## Problem
Using the material below, print the line that contains "Номер карты (27, 2453)", the line that contains "Кондиционеры (72, 757)", and every line in between, exactly and nothing else.

## Input data
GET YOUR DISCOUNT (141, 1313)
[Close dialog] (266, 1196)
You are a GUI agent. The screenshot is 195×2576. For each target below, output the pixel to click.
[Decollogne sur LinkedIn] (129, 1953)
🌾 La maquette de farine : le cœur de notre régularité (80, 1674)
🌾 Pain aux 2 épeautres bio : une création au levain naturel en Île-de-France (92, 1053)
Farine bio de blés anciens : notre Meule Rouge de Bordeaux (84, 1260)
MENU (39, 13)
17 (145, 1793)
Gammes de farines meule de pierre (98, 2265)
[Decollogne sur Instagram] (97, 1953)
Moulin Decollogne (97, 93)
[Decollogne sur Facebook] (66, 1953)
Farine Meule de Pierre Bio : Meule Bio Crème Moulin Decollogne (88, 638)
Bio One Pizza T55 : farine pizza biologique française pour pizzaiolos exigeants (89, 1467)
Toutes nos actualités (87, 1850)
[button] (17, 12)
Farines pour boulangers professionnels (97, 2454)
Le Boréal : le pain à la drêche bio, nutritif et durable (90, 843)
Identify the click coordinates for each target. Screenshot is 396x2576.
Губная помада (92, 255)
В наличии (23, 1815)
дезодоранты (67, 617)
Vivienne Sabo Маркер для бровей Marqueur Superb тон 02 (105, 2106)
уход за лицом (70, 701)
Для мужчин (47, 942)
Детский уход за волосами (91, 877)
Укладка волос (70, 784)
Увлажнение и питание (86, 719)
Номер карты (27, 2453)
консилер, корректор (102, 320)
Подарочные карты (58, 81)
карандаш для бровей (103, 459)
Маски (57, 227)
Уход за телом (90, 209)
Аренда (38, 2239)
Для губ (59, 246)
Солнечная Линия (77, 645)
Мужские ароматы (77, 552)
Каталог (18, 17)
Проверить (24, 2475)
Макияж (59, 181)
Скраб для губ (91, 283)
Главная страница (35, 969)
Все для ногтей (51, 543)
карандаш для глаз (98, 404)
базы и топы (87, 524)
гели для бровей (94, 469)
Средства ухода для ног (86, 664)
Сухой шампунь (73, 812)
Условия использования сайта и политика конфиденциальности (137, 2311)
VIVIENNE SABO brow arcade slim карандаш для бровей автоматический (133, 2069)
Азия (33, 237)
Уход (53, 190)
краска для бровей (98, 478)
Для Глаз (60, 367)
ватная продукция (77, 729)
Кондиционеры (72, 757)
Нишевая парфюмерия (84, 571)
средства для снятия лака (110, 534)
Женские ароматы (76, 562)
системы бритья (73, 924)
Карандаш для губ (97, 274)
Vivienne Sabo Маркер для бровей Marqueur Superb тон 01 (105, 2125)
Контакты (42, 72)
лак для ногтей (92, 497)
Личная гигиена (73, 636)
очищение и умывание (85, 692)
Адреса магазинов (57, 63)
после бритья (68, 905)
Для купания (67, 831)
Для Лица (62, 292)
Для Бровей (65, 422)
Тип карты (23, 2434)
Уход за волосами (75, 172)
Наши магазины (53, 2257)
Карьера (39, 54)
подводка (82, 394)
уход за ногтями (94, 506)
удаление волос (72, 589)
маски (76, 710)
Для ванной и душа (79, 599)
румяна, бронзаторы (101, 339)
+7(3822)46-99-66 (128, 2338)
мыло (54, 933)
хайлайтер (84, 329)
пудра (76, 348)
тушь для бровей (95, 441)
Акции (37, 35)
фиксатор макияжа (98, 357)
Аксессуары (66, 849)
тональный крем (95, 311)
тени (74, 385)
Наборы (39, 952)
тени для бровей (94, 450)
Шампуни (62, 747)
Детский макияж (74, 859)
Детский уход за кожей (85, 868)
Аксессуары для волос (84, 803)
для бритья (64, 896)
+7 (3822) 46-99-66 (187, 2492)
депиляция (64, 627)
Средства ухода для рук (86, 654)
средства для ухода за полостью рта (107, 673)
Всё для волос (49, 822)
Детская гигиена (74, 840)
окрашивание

## Exercise result
Номер карты (27, 2453)
консилер, корректор (102, 320)
Подарочные карты (58, 81)
карандаш для бровей (103, 459)
Маски (57, 227)
Уход за телом (90, 209)
Аренда (38, 2239)
Для губ (59, 246)
Солнечная Линия (77, 645)
Мужские ароматы (77, 552)
Каталог (18, 17)
Проверить (24, 2475)
Макияж (59, 181)
Скраб для губ (91, 283)
Главная страница (35, 969)
Все для ногтей (51, 543)
карандаш для глаз (98, 404)
базы и топы (87, 524)
гели для бровей (94, 469)
Средства ухода для ног (86, 664)
Сухой шампунь (73, 812)
Условия использования сайта и политика конфиденциальности (137, 2311)
VIVIENNE SABO brow arcade slim карандаш для бровей автоматический (133, 2069)
Азия (33, 237)
Уход (53, 190)
краска для бровей (98, 478)
Для Глаз (60, 367)
ватная продукция (77, 729)
Кондиционеры (72, 757)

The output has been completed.